Registration Flow Overview

  1. Tenant submits a vanity domain from Settings → Client Portal.
  2. Server action validates the domain, stores it in portal_domains, and enqueues the Temporal workflow.
  3. Workflow stages:
    • verifying_dns: lookup confirms the CNAME points to <tenant7>.portal.algapsa.com.
    • pending_certificate: reconciliation renders Kubernetes manifests, writes JSON snapshots (if PORTAL_DOMAIN_MANIFEST_DIR is set), and applies resources.
    • deploying: resources applied; waiting on cert-manager and Istio to finish.
    • active: once certificate readiness + HTTP probe succeed (polling to be implemented).
  4. Any failure bubbles status + status_message back to the UI for tenant remediation.

Common Tasks

Check Current Status

select tenant, domain, status, status_message, last_checked_at
from portal_domains
where tenant = '<tenant-uuid>';

Force Reconciliation

# queue Temporal signal to rerun reconciliation
node scripts/trigger-portal-domain-workflow.mjs --tenant <tenant-uuid> --domain-id <portal-domain-id>

(Script placeholder use Temporal CLI if script not yet available)
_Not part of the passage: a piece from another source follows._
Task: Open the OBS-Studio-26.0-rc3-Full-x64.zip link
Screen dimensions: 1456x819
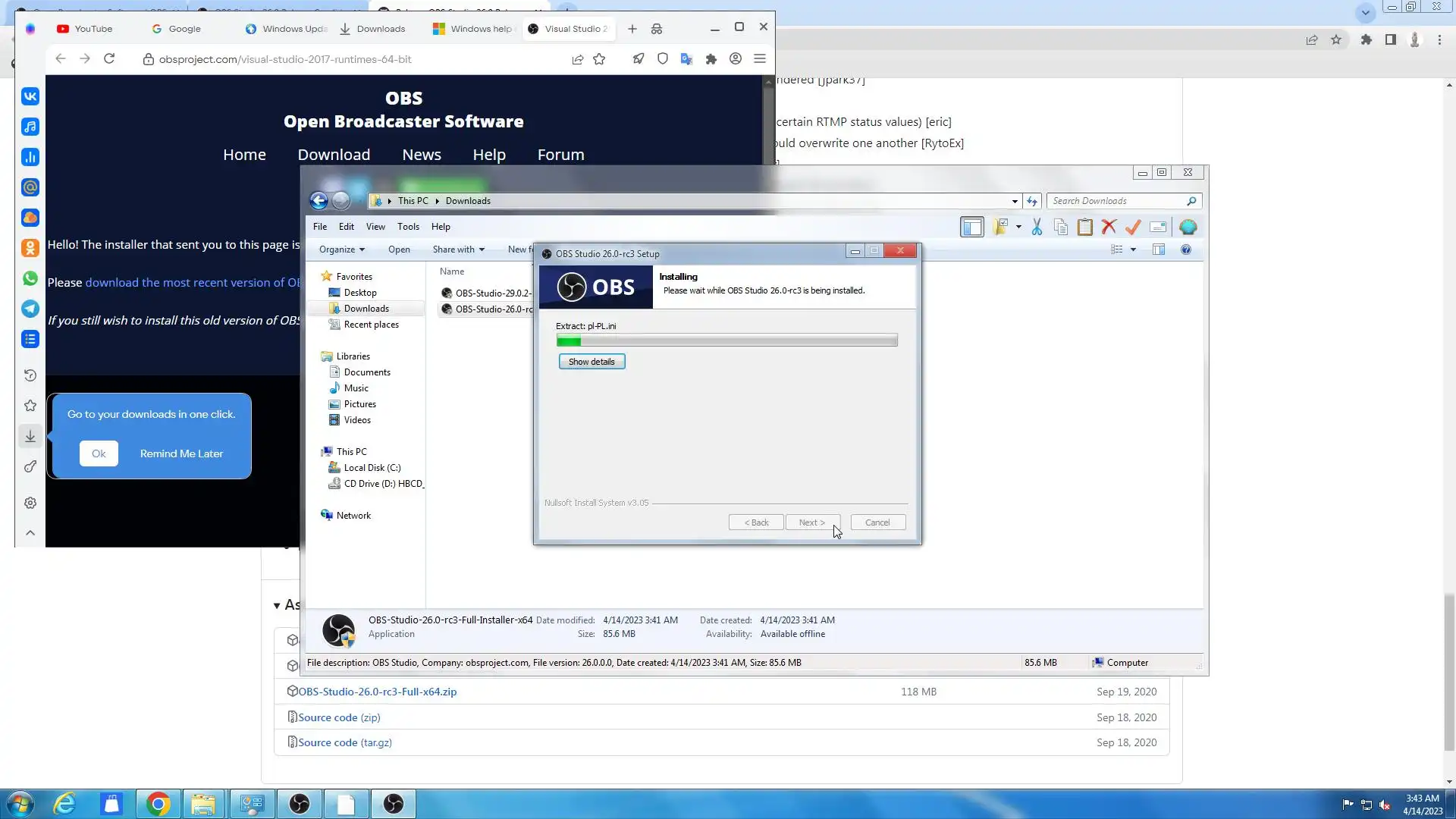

If PORTAL_DOMAIN_MANIFEST_DIR is configured, inspect the generated manifests prior to committing them to nm-kube-config:

ls $PORTAL_DOMAIN_MANIFEST_DIR/<tenant-prefix>
cat $PORTAL_DOMAIN_MANIFEST_DIR/<tenant-prefix>/gateway.json

Inspect Kubernetes Artifacts

kubectl get certificate portal-domain-<tenant7> -n msp
kubectl get gateway portal-domain-gw-<tenant7> -n istio-system
kubectl get virtualservice portal-domain-vs-<tenant7> -n msp

If HTTP-01 routing is enabled, confirm the challenge service resolves:

kubectl get service -n msp ${PORTAL_DOMAIN_CHALLENGE_HOST%%.*}

Clean Up After Disable

Workflow sets the row to disabled and re-enqueues reconciliation. If resources linger:

kubectl delete certificate <name> -n msp
kubectl delete secret <name> -n msp
kubectl delete virtualservice <name> -n msp

Alerts & Observability

  • Review the JSON manifests at $PORTAL_DOMAIN_MANIFEST_DIR, commit them to the nm-kube-config worktree, and open a PR before or immediately after applying changes.
  • Temporal workflow logs emit OpenTelemetry spans tagged with tenantId and portalDomainId.
  • PostHog events:
    • portal_domain.registration_enqueued
    • portal_domain.refresh
    • portal_domain.disable Review dashboard “Portal Domains Provisioning” for activation/ failure trends.

Troubleshooting

Symptom Likely Cause Mitigation
Status stuck dns_failed CNAME not pointing to canonical host Ask tenant to update DNS or reduce TTL; use dig to confirm.
Status certificate_failed Reconciliation unable to apply resources Check Temporal worker logs; validate cert-manager/Ingress configuration.
Workflow not enqueued Temporal unavailable or misconfigured task queue Confirm Temporal connectivity; redeploy worker if necessary.

Open Follow-ups

  • Implement/standardise HTTP-01 challenge serving and readiness polling before marking domains active.
  • Add alerting for certificates stuck in False state > 1 hour.
  • Ship the Temporal signal CLI/script referenced above.